Consider the problem of minimizing a piecewise linear function

$$ {\rm minimize}_{\bf x} \,\, f({\bf x}) = \underset{i=1,\ldots,m}{\max} ({\bf a}_i^T{\bf x} + b_i) $$

with variable ${\bf x} \in \mathbb{R}^d$. We implement the subgradient method with $d=20$ variables and $m=100$ terms. We generate data ${\bf a}_i$ and $b_i$ from a unit normal distribution and initialize with ${\bf x}_0 = {\bf 0}$.

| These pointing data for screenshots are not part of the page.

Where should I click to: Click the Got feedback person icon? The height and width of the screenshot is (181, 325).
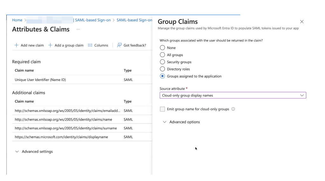click(x=119, y=45)

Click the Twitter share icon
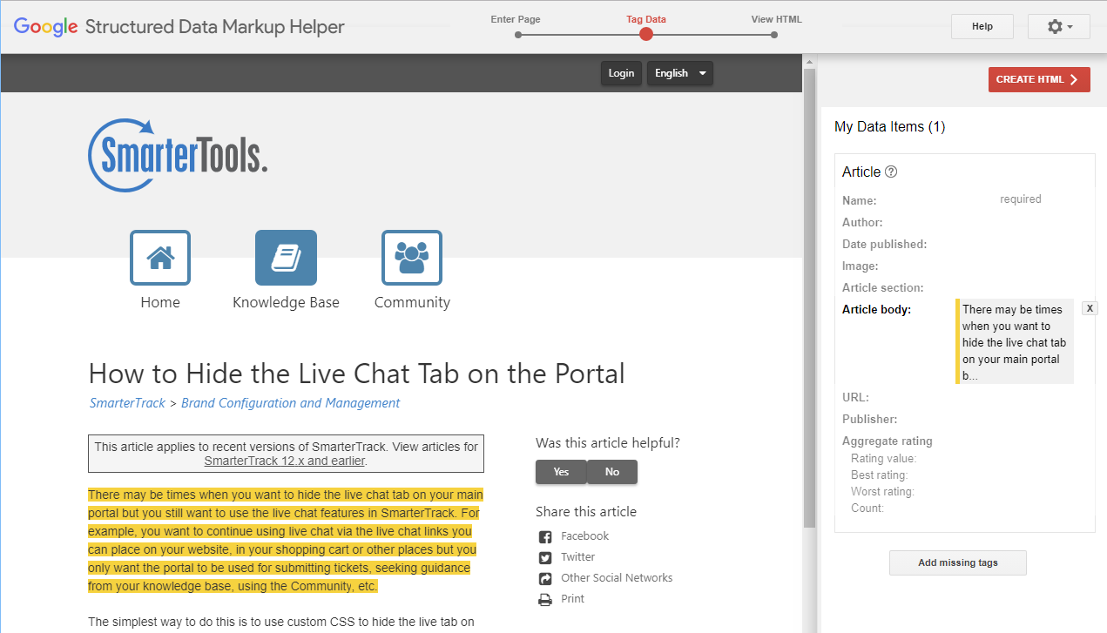pos(545,558)
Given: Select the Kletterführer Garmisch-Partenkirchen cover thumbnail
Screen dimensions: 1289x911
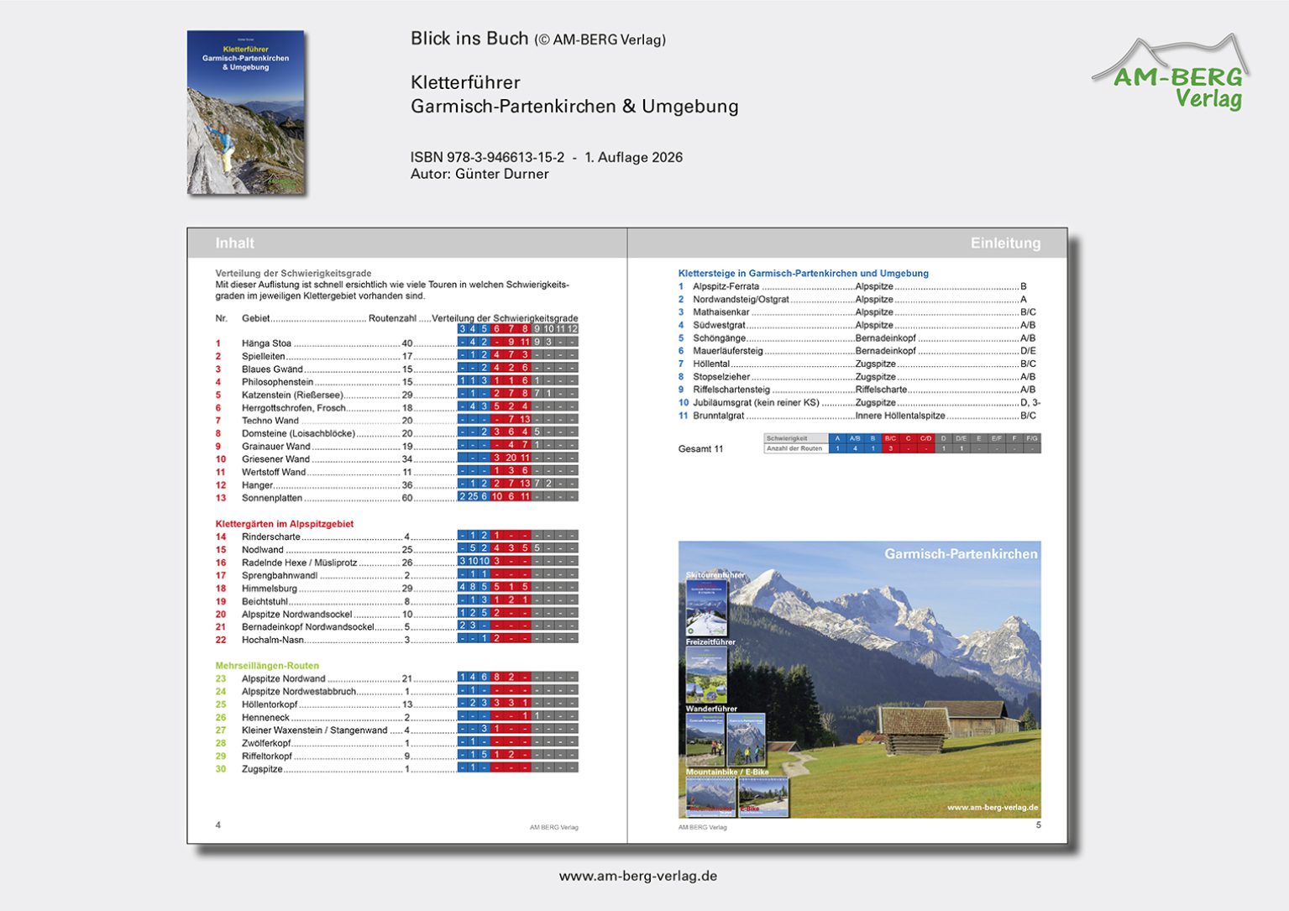Looking at the screenshot, I should coord(244,113).
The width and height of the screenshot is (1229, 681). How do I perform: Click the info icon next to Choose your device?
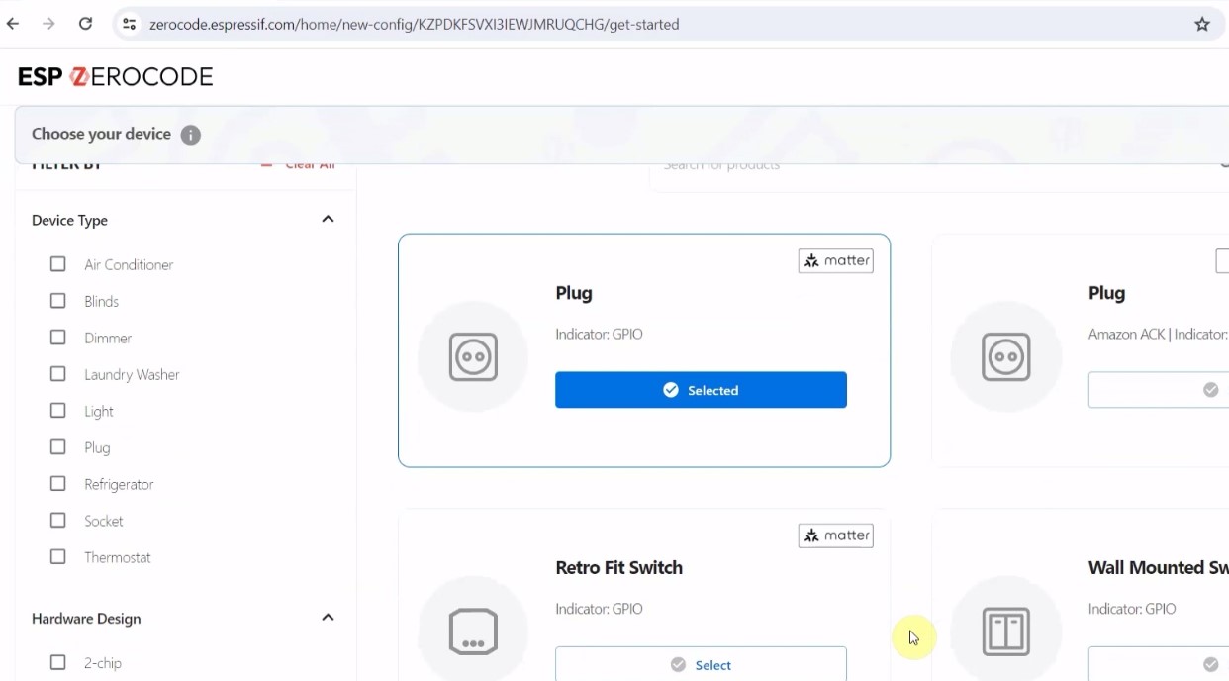[x=190, y=135]
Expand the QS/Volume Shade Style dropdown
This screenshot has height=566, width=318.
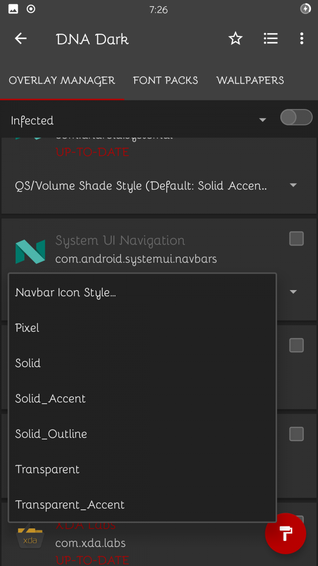(293, 185)
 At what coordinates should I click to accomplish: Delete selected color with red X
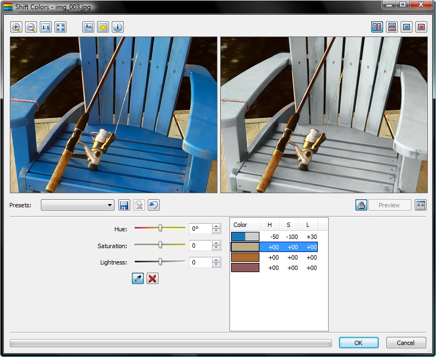(153, 279)
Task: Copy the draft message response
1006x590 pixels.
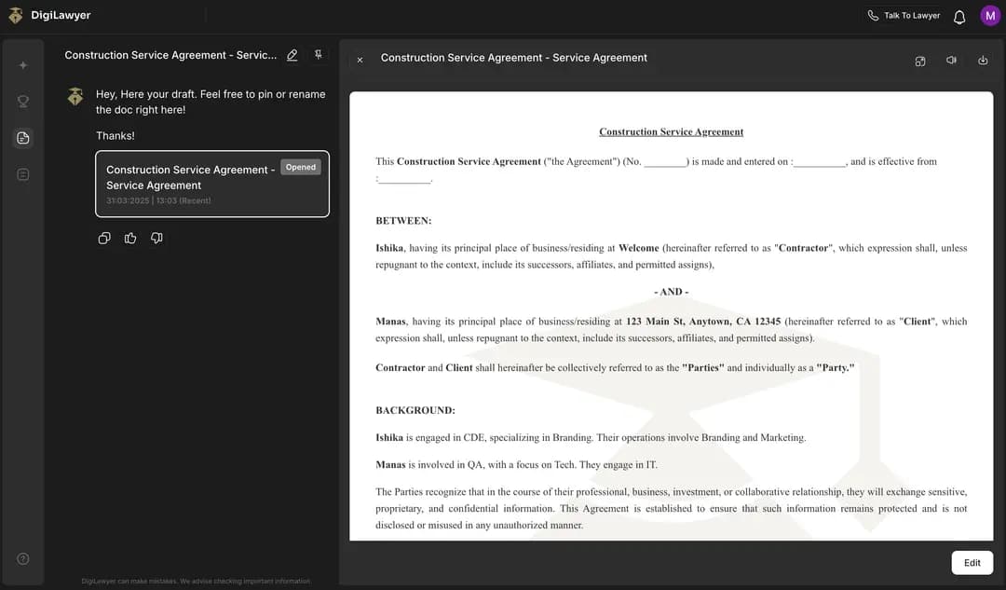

Implement a subgradient method to solve the above problem. Express the above problem as a linear problem and use CVX solver to find $f^{\rm opt}$.

Through simulations, plot the convergence of $f^{\rm best}_k - f^{\rm opt}$ for

fixed step size $\eta = 0. 01$
Polyak's step size rule
Heavy-ball method: ${\bf x}_{k+1} = {\bf x}_{k} - \eta_k {\bf g}_{k} + \beta_k({\bf x}_{k} - {\bf x}_{k-1})$, where $\eta_k = 1/k$ (also try Polyak's step size) and $\beta \in [0,1]$. Try a few values for $\beta$ and report your observations.

## Generate data 
np.random.seed(1)

A = np.random.randn(m, d)
b = np.random.randn(m, 1)


# Enter your code here